→ The task:
Write out the patent lessons text below from "Lesson 6. Finalizing" through "qualification as teachers)", switching "application" to "patent application".

Lesson 4. The patentability search. Just because your invention is not for sale at Wal Mart doesn't mean there isn't a patent on it somewhere, and just because there's no patent on it anywhere doesn't mean it's not for sale at Wal Mart( Mr. Van Moor in Van Moor v. Wal Mart found this out the hard way). Either way spells trouble. $49.95
image
courtesy
officemuseum.com
Lesson 5. Formal Drawings. If you have enough "bread" you can hire out this P.I.T.A.. Unfortunately we don't. CAD programs leave me in the dark. Until I can figure one out, I'll teach you how I produce patent drawings using Microsoft Paint®. I discovered this by accident, fueled by desperation. $49.95
We use a video tape to walk you through two drawings. Every click and drag, the drawing, the hidden lines, the phantom lines, normal shading, glass shading, figure numbers, part numbers, etc. We start with a rough sketch and a tracing from a photo. A little Kinko's field trip (also on tape) then back to the computer. The whole thing is narrated: the Kinko's run and then the computer work start to finish. The phrase worth repeating here is "START TO FINISH" Tabula rasa to the finished product. Plus how to save and retrieve it from your computer. Got that? Smart friends can also come in very handy regarding patent drawings, if case you have a cad buddy. But even if you have some cad work done, you'll almost always need to do some touch-up work or change a figure number or something, That's where the MS Paint can save the day.
Lesson 6. Finalizing the application
Completing US and Foreign Forms, PCT,EPOetc. $19.95
Lesson 7. Prosecuting the application $49.95
Office actions and reactions. CFR Title 37 and the MPEP for morons. Tought by those that are emerging from the ranks of the morons. (probably our greatest qualification as teachers)
The USPTO is bound by three sets of documents:
1. U.S. law: Title 35 "the rule of law"

→ Recorded information:
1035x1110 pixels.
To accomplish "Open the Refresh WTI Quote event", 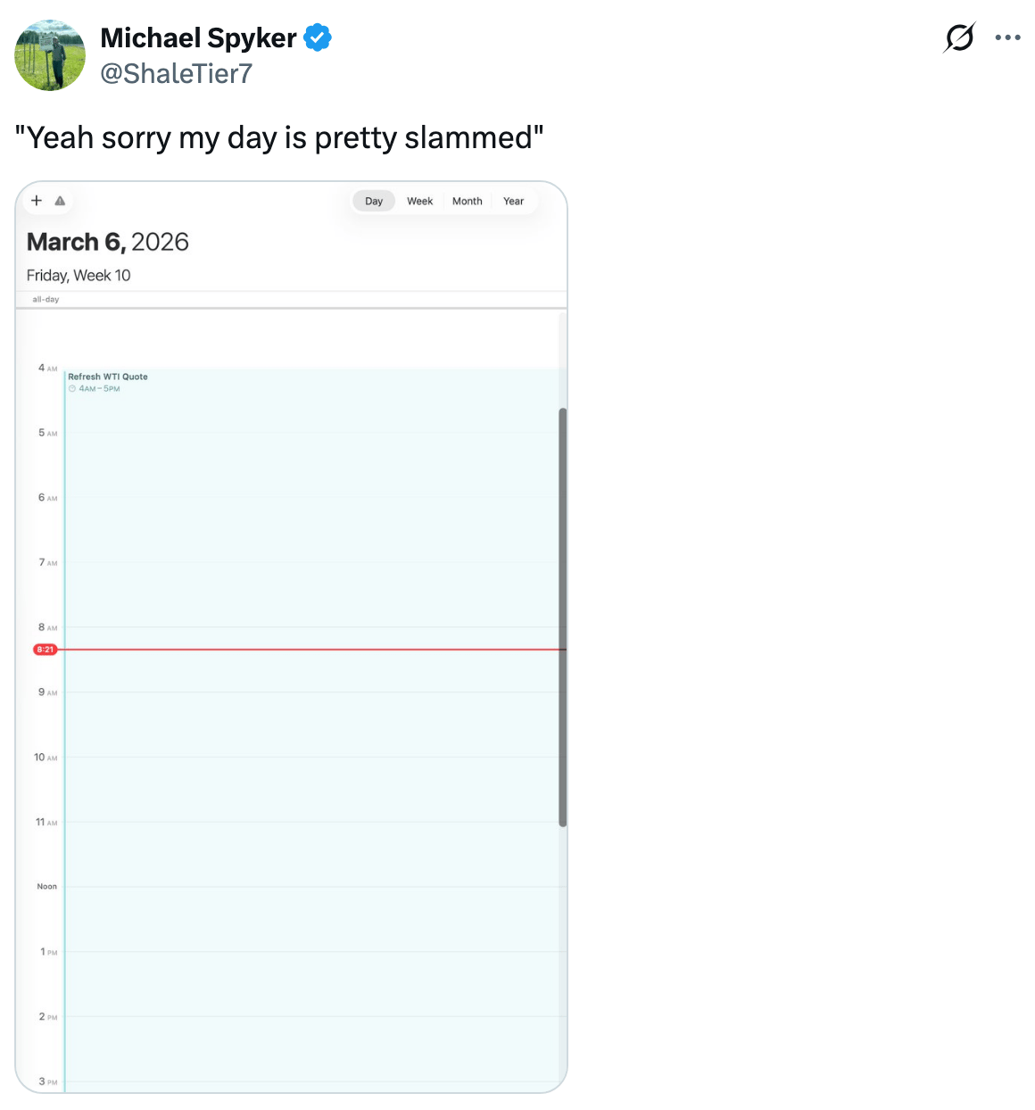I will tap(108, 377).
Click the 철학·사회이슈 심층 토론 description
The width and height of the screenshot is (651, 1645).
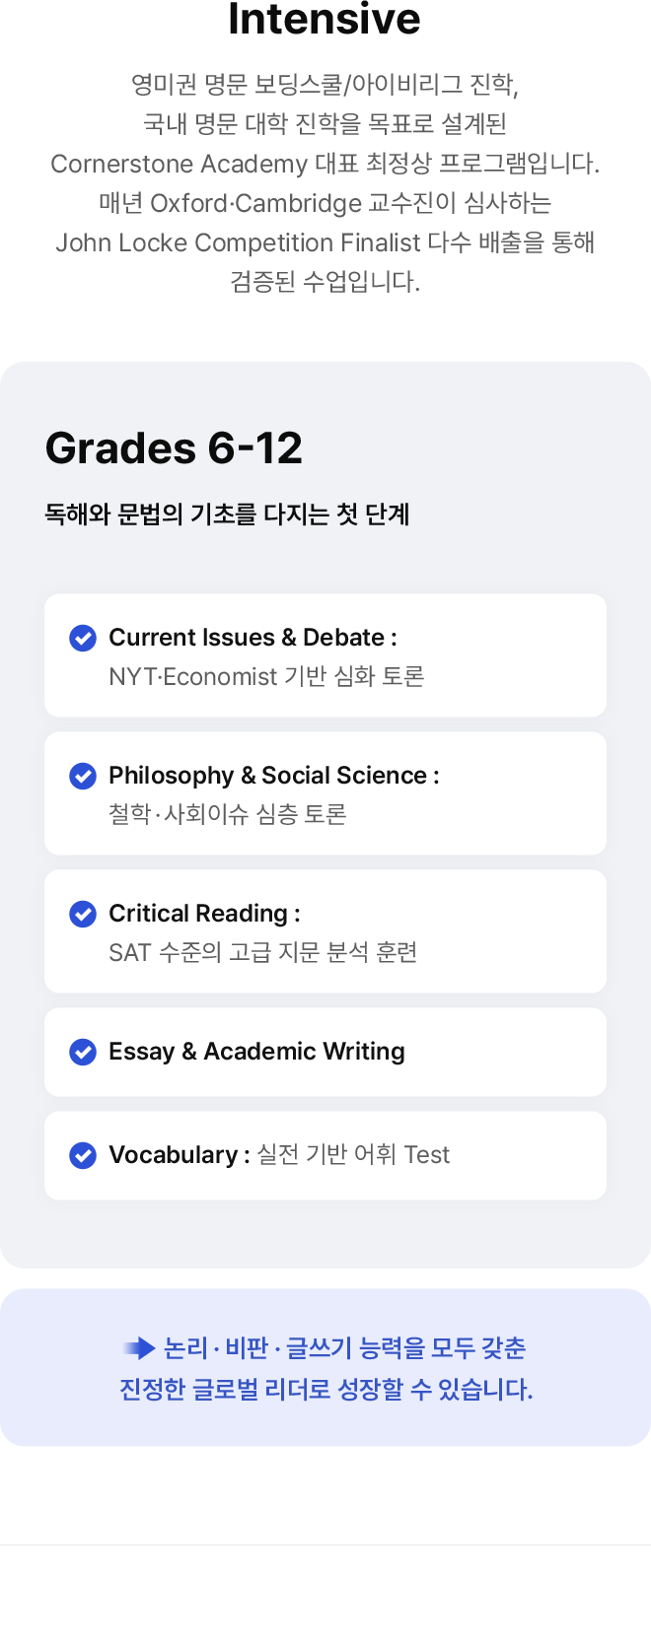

→ Result of the task:
Lesson 6. Finalizing the patent application
Completing US and Foreign Forms, PCT,EPOetc. $19.95
Lesson 7. Prosecuting the patent application $49.95
Office actions and reactions. CFR Title 37 and the MPEP for morons. Tought by those that are emerging from the ranks of the morons. (probably our greatest qualification as teachers)